Beer Pong Tournament at Kevin's house. I didn't think we'd make it all the way to the Finals! It was an intense game but my partner and I were victorious. Thanks to the infamous body roll and karate kid ritual. 10 cups filled with 5 beers?! I've never played that way before, so I was proud of our team...I'm up for another challenge. Cant wait for the "game of the century," according to Kevin. I smell a rematch coming soon...



It's hard to type at night because its so cold that my hands start freezing and it literally hurts to go on the computer. When will it stop being COLD!

Thursday, December 6, 2007

YESSS!!

Got 'em!

After months of searching and sending in resumes off monster and Craig's list, I finally got one! I learned that determination is key. Don't let hearing from nobody getting in the way and keep moving forward. I was real nervous when I was asked for an interview. An interview? I haven't been to one in almost 5 years! What do i say??? What do I bring??? What do I wear??? Good thing Neil was there to practice with me and taking me to my interview and waiting in the car while I was being interrogated by two individuals in a room full of chairs. After a bunch of questions were asked and continuous nodding on my part, all I could think about were my gross hands sweating like crazy. Make it stop!! Should I shake their hand? Of course you shake their hand you dummy!
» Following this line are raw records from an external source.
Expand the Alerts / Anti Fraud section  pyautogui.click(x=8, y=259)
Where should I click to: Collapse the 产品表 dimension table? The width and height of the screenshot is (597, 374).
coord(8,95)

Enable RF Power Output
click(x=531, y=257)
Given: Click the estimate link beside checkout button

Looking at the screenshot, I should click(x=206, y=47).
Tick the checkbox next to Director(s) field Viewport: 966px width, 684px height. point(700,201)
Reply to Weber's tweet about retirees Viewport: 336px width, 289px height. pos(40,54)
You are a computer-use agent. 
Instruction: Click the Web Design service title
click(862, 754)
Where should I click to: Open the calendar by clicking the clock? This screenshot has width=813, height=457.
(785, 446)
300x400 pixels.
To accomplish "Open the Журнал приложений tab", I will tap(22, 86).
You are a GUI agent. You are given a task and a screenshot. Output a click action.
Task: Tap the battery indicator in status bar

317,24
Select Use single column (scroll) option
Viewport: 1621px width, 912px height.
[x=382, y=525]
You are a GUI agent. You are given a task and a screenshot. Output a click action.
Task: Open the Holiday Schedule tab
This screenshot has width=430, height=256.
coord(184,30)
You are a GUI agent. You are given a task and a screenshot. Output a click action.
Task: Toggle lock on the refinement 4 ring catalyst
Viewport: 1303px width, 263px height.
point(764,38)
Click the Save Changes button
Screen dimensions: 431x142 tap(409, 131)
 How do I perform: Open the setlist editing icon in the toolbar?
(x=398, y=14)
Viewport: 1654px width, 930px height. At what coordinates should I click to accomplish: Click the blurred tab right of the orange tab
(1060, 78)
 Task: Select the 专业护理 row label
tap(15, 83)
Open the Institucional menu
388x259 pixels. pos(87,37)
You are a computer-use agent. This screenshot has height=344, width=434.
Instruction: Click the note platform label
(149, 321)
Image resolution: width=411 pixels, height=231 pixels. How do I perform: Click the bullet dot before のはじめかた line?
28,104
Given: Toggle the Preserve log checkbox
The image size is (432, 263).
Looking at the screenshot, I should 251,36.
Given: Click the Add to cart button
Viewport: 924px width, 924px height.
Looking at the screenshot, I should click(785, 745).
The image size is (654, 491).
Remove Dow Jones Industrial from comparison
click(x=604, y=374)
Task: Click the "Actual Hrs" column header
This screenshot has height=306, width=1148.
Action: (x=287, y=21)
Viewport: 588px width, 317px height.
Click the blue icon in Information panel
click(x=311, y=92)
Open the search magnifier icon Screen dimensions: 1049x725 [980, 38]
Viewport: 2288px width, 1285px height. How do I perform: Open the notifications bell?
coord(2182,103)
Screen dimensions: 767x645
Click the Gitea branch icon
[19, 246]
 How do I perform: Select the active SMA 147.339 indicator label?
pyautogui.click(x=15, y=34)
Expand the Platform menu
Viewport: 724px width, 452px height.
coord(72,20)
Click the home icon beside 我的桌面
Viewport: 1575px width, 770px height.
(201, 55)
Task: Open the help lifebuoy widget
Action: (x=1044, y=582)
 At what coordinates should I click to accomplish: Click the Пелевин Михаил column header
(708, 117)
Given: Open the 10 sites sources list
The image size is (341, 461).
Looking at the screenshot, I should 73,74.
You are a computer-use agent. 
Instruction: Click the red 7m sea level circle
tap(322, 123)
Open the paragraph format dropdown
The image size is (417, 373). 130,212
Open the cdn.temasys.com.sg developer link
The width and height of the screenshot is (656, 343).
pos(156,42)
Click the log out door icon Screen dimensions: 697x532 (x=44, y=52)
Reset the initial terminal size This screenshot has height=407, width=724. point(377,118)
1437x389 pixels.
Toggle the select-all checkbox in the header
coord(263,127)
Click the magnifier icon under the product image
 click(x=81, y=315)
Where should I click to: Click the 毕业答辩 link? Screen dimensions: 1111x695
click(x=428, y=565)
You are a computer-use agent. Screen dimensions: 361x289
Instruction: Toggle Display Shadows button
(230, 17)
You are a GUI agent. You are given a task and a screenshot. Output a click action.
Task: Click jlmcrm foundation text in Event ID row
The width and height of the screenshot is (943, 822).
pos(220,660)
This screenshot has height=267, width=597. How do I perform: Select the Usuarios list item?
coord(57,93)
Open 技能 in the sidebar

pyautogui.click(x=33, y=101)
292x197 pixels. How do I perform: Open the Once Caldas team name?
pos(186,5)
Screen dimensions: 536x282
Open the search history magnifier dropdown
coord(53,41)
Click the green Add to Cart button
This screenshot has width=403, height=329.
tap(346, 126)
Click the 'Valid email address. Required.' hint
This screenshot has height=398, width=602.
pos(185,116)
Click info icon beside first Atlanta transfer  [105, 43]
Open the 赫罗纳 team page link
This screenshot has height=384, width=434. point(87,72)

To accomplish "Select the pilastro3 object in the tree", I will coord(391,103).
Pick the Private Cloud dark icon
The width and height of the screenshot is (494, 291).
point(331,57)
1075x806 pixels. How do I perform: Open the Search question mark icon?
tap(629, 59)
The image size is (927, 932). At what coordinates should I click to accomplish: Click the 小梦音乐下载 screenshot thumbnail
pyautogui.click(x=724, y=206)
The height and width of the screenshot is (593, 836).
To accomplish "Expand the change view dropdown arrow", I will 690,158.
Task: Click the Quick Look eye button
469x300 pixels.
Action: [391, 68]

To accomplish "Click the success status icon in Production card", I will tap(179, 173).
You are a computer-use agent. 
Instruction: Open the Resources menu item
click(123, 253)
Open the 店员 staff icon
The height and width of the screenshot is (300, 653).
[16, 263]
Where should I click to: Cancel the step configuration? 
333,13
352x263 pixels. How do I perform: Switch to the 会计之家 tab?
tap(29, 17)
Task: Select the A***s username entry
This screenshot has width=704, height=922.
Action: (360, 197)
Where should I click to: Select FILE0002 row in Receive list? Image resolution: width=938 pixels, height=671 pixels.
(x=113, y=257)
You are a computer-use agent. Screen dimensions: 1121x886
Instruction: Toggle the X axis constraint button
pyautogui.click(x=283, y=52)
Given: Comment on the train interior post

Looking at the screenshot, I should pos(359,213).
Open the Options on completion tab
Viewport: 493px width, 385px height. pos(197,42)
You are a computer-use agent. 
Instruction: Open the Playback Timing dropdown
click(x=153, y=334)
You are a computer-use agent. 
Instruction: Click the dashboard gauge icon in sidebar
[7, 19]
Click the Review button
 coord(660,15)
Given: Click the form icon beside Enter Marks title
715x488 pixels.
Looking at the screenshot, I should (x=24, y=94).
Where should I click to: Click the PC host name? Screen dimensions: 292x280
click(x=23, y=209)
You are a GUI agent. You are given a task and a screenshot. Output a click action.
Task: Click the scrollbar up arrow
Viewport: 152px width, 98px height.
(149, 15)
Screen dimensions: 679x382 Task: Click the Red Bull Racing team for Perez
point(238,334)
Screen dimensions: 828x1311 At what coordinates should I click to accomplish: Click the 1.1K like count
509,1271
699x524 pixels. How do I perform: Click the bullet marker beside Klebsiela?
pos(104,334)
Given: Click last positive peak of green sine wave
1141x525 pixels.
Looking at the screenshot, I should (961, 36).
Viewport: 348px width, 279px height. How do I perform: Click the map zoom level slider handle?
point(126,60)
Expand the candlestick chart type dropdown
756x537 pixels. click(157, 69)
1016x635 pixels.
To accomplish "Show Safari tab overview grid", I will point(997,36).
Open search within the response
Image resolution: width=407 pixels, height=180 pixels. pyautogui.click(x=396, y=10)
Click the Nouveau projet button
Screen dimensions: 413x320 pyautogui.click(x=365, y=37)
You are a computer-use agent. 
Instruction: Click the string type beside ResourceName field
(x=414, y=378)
Finally, it was over. Phew! I made it! What a rush! A sense of relief came over me. The next day I found out I got it. The same day I got my stupid presentation out of the way. Now, finals. Once finals is over. I am celebrating.

Care to join?

Oh yeah, you might be wondering what internship I ended up getting...

well, you'll have to find out and ask me :)

Thursday, November 29, 2007

2 More Weeks!

Once my teacher said "Alright, here comes the two week stretch," it really hit me. Two more weeks are you kidding me!? My head is spinning just thinking about it. Presentations, papers, tests, oh my!

Makes me regret all those semesters where I got lazy and only took 2-3 classes or failed one and had to take it again. If only I knew that it would kick me in the ass later then I wouldn't have been so stupid and lazy. I hate myself for that, but I must think positively. Everything happens for a reason, I always say. And I am a firm believer that this theory is true. If I graduated earlier then I wouldn't be mentally ready to be on my own. It takes a while for my brain to get into gear and focus on school so then I must stay in school for an extra year longer.

Or maybe I'm just saying that to make an excuse for myself for not wanting to leave home. I'll have to admit, I'll miss this place when I leave. I'll miss not having to do my laundry or fix my bed or have to pay for anything besides clothes. We all have to move out someday. Sometimes I'd wish my parents would just kick me out just like how birds teach their offsprings to fly by pushing them off the nest. I need that push! Otherwise, I bet I'd end up here forever. Eh, oh well...as long as I have Toby. I'll be fine.

Sunday, November 25, 2007

I am thankful for...

My family, I couldn't ask for a fun loving, soldier drinking, group of people! It's always fun when we get together. I love you guys! Tetris anyone?


**some not pictured, but you know who you are ;)

My friends, Even though we don't meet everyday I still cherish all the memories we've had together, and I know that when we do see eachother it's like we never left. I can always can't on you guys to be there for me, for whatever reason, and I thank you for that. I'll always be there for you! <3>

My boyfriend, You're the best. Thank you for taking care of me when I'm sick and for just being you. You annoy me sometimes but you never fail to put a smile on my face :) . Love. love. love.